Saved data entries:
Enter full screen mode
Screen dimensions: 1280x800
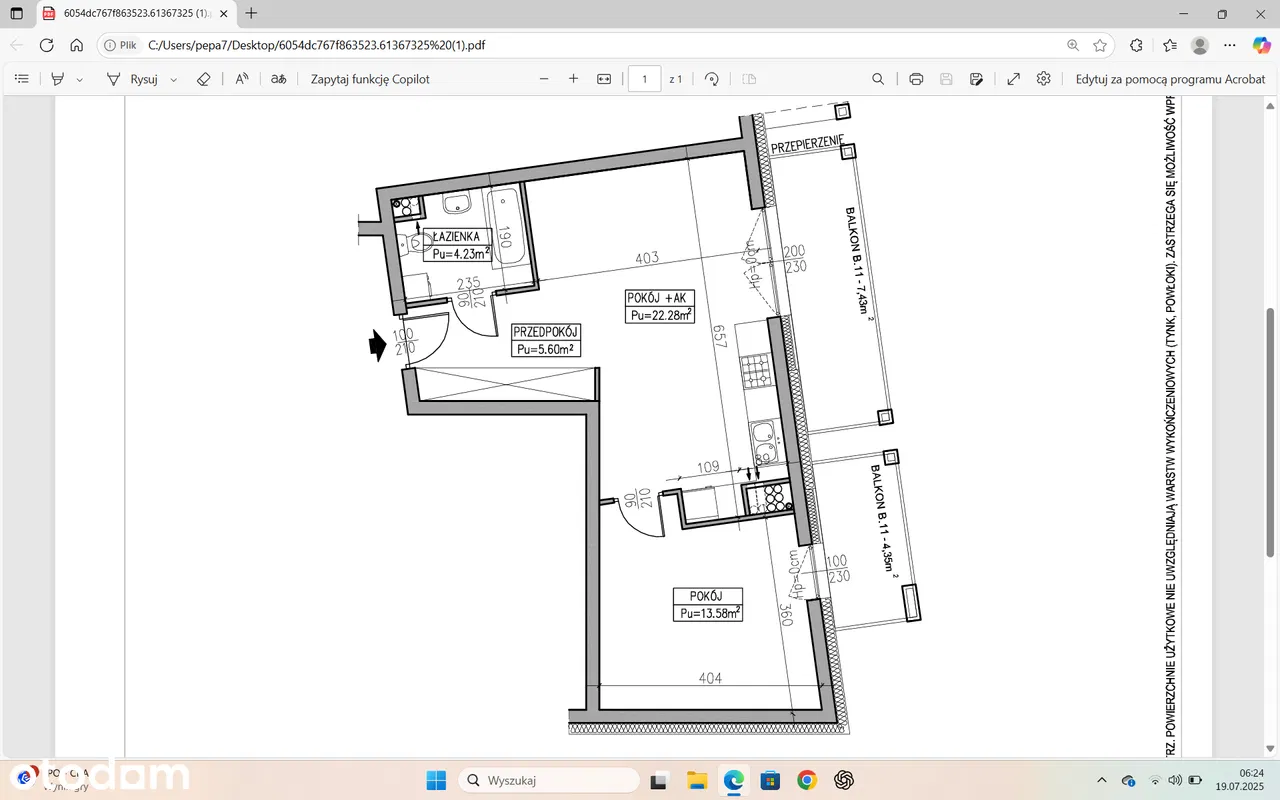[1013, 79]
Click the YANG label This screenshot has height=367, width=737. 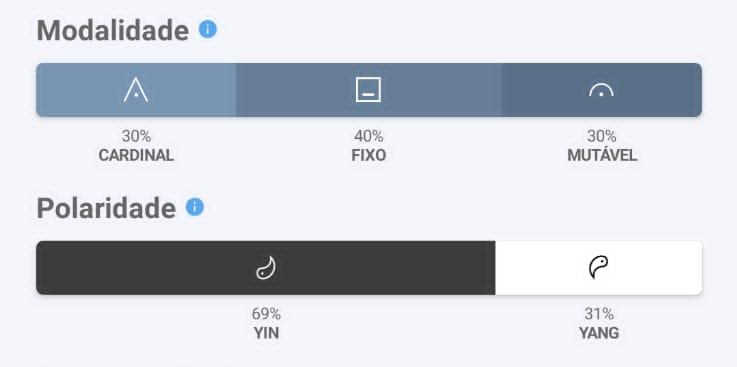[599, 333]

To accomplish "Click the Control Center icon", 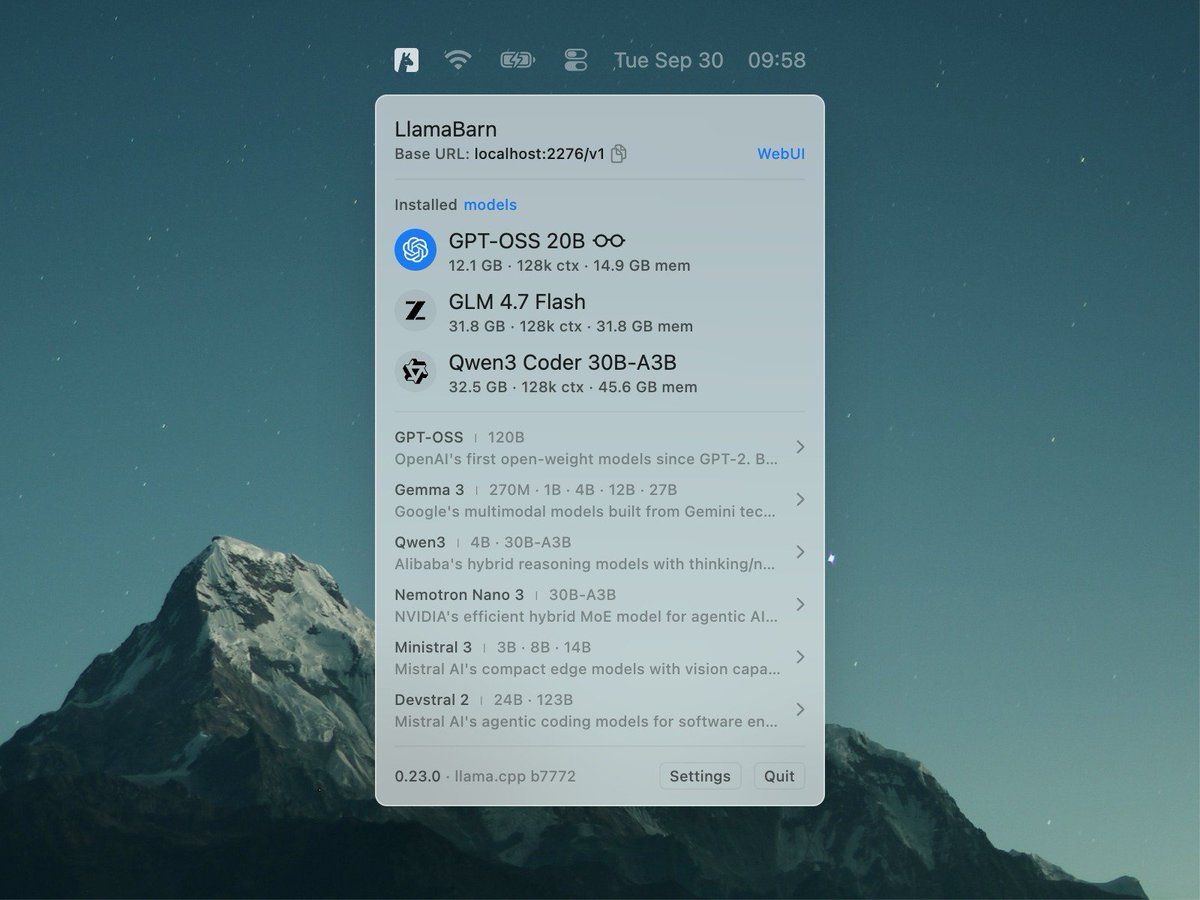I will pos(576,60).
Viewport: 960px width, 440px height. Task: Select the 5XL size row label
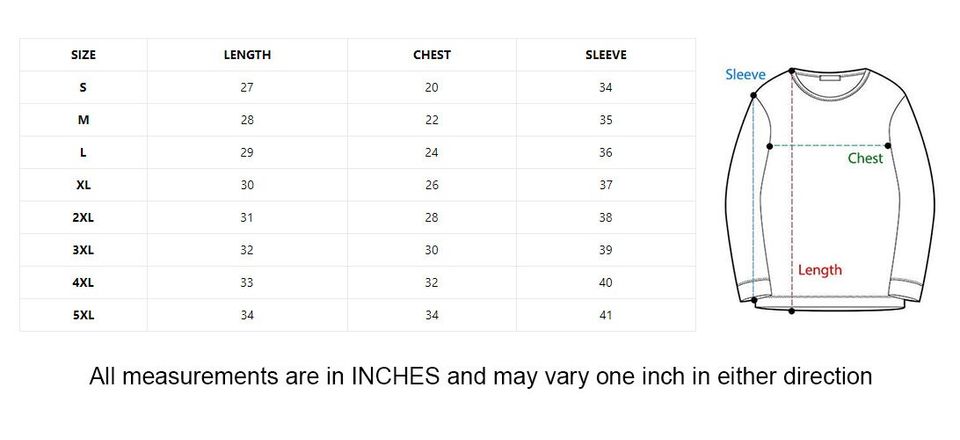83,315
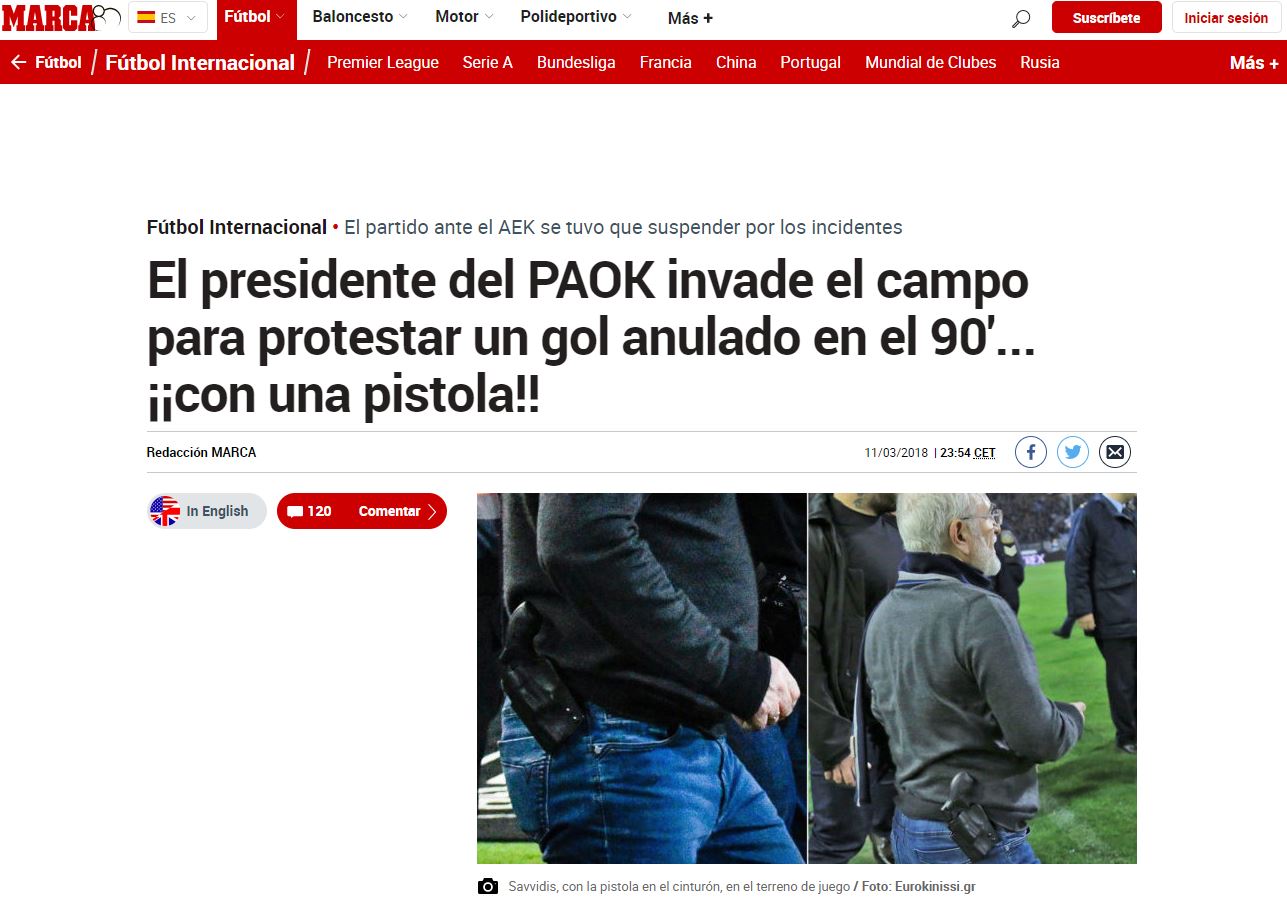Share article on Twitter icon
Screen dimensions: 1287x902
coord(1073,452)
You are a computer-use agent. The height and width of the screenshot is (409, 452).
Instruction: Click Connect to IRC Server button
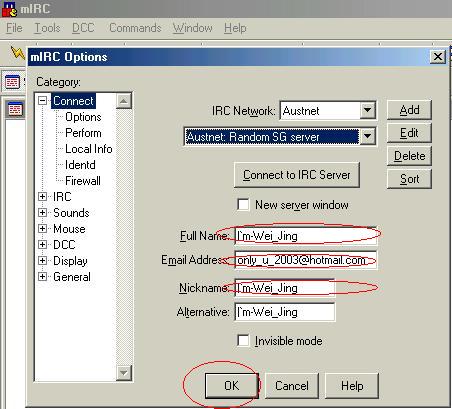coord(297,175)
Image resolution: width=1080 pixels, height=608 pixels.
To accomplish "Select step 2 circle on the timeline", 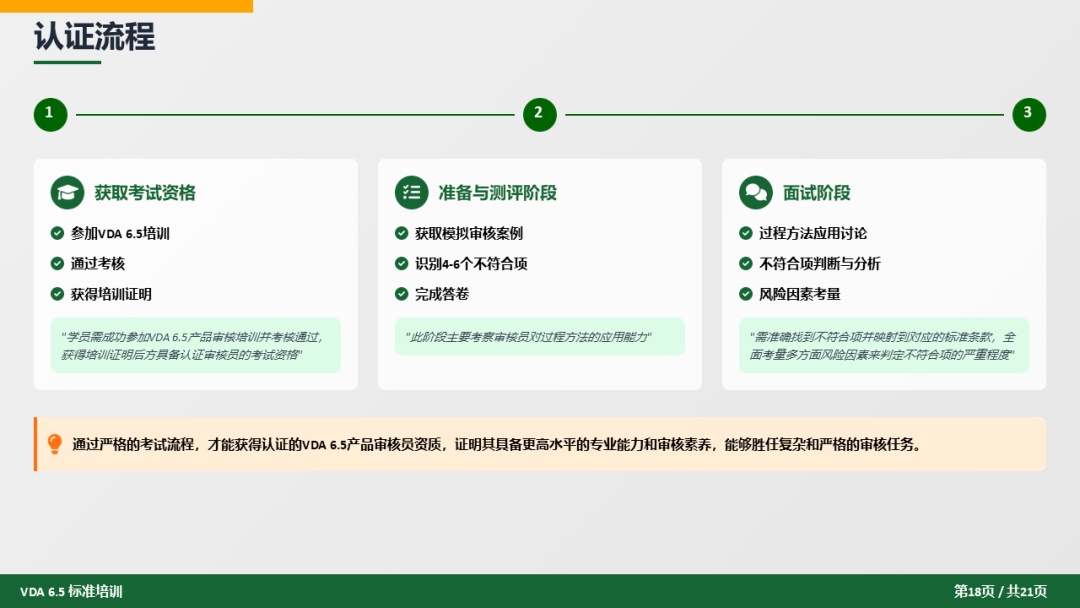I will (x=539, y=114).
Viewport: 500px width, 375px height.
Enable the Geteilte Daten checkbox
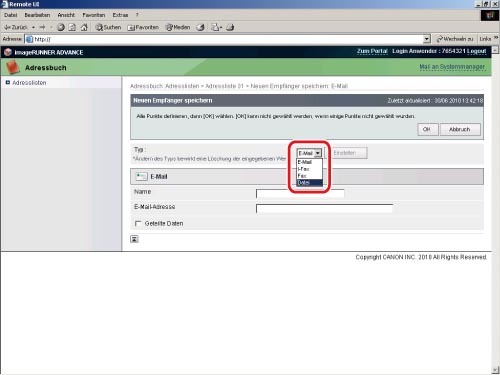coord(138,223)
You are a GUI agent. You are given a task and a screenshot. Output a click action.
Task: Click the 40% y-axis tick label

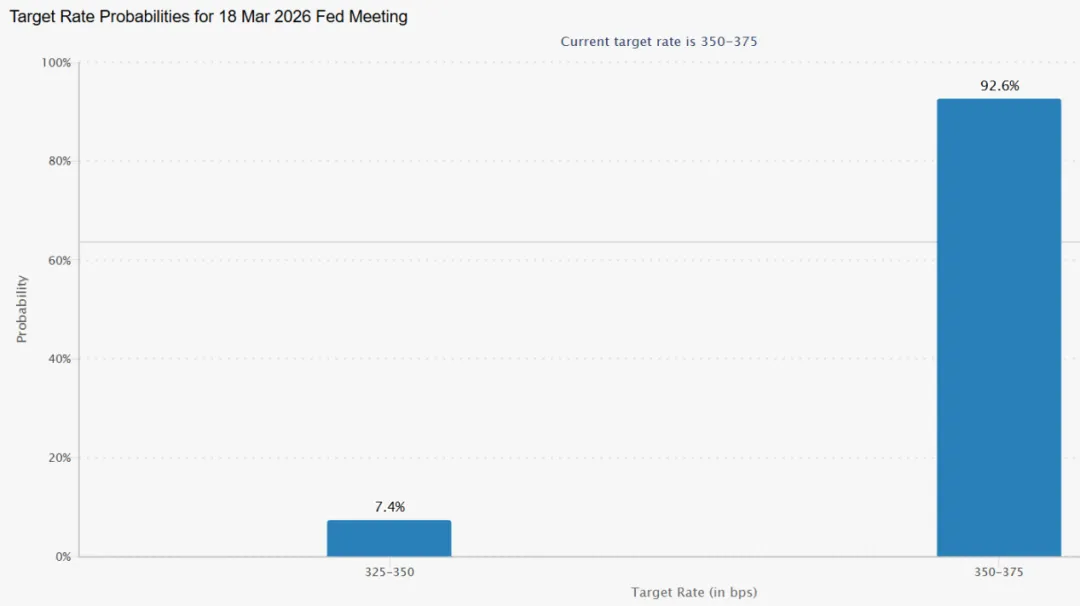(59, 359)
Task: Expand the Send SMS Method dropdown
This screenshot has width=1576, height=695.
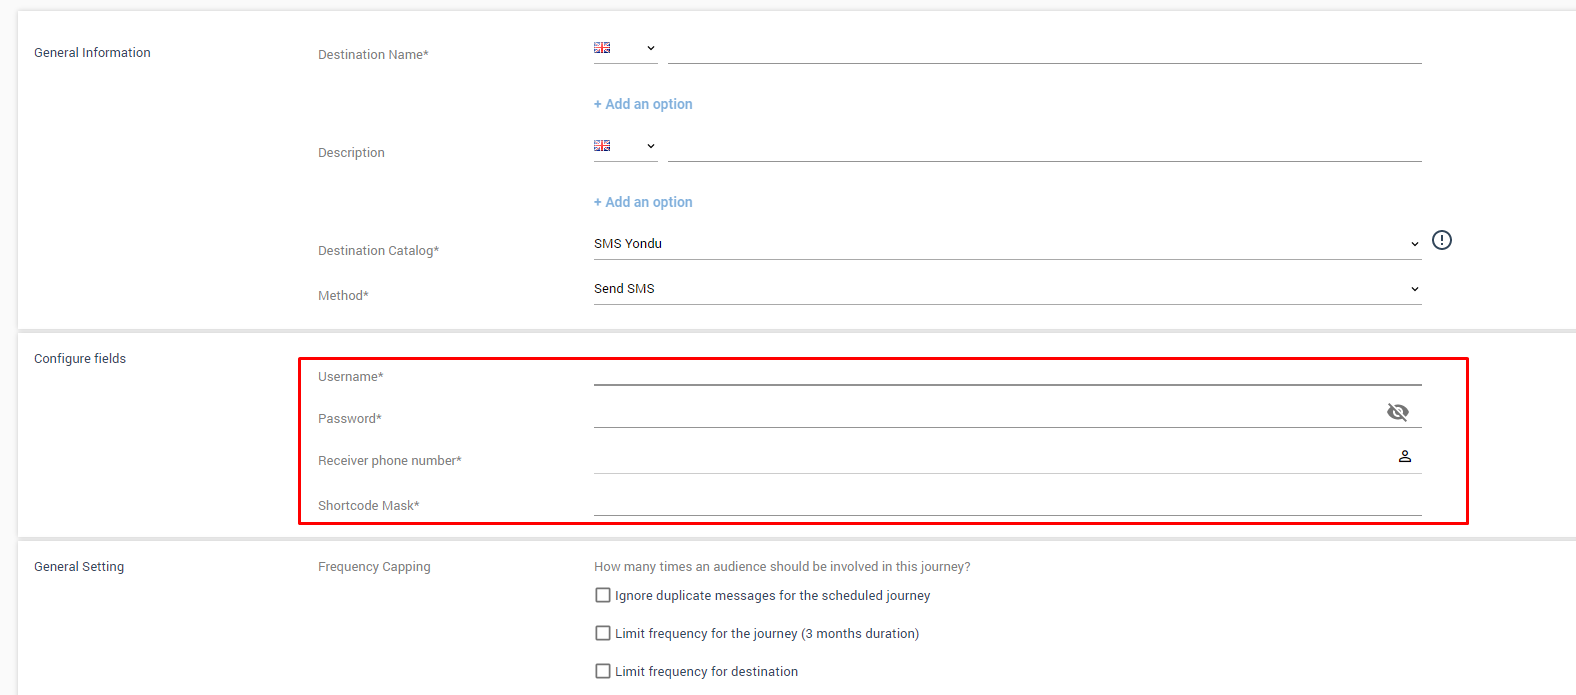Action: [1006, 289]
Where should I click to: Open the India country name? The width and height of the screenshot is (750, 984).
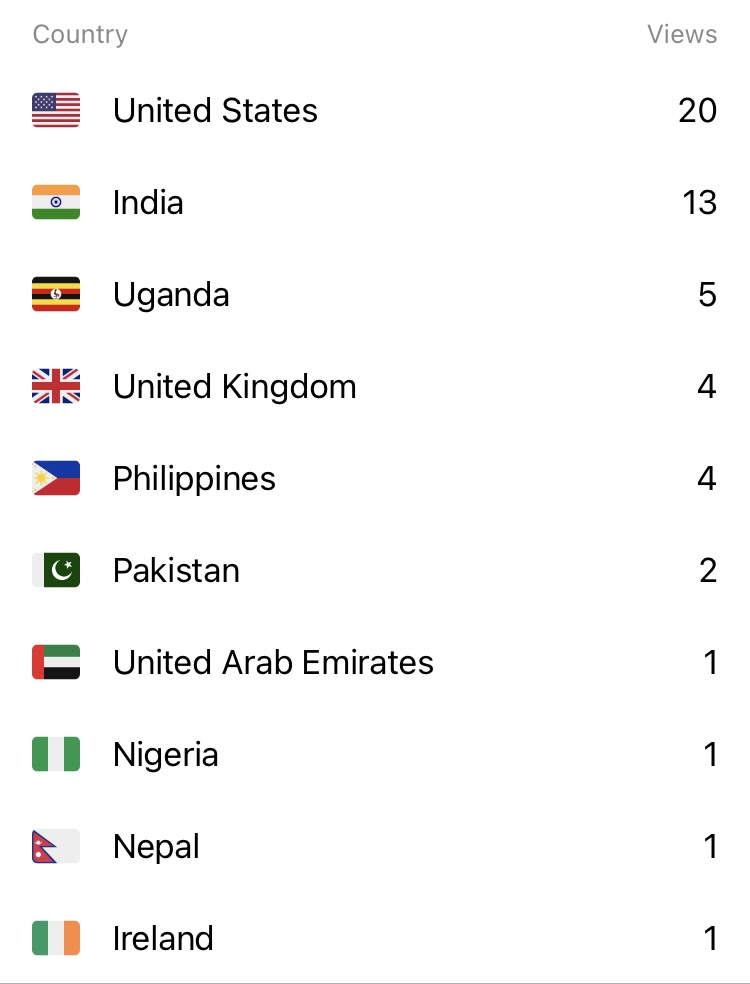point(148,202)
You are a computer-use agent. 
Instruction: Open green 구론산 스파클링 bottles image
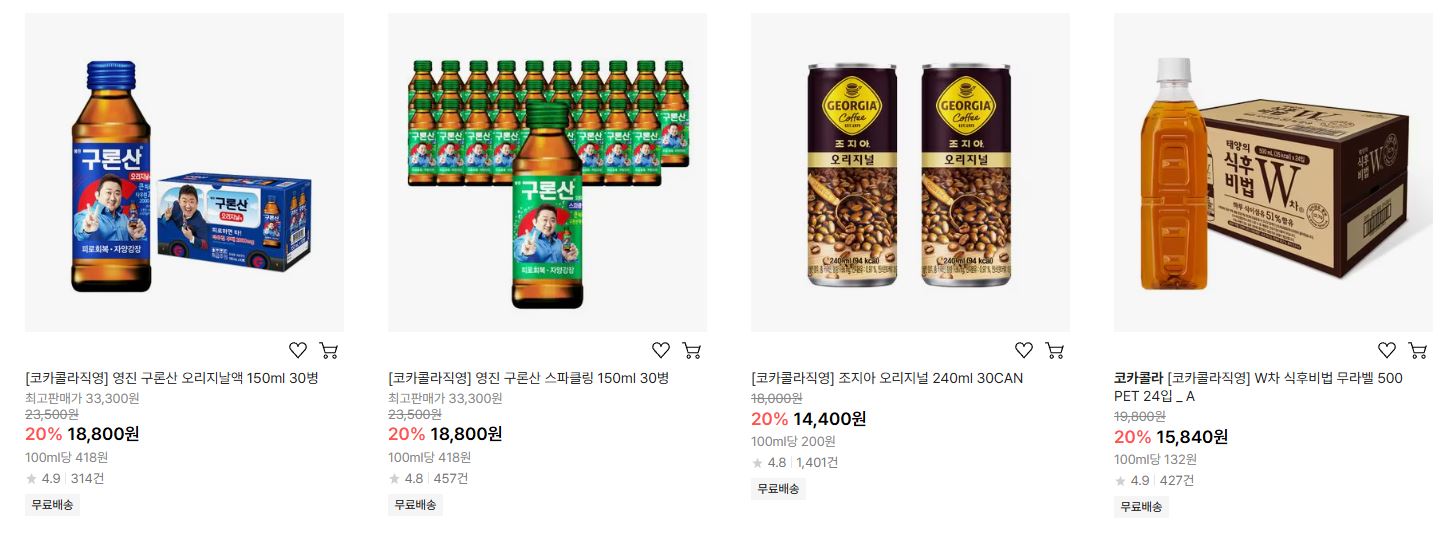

TASK ITEM - Your reply should hold only the lines running from the one with "Enable the Geteilte Daten checkbox" to the end of the data above, set down exactly, pictures omitted.

SOLUTION -
Enable the Geteilte Daten checkbox
coord(138,223)
You are a GUI agent. You are given a task and a screenshot. Output a click action.
Task: Click the 40% y-axis tick label

(59, 359)
Task: Expand the Send SMS Method dropdown
This screenshot has width=1576, height=695.
Action: [1006, 289]
Where should I click to: Open the India country name? The width and height of the screenshot is (750, 984).
point(148,202)
You are a computer-use agent. 
Instruction: Open green 구론산 스파클링 bottles image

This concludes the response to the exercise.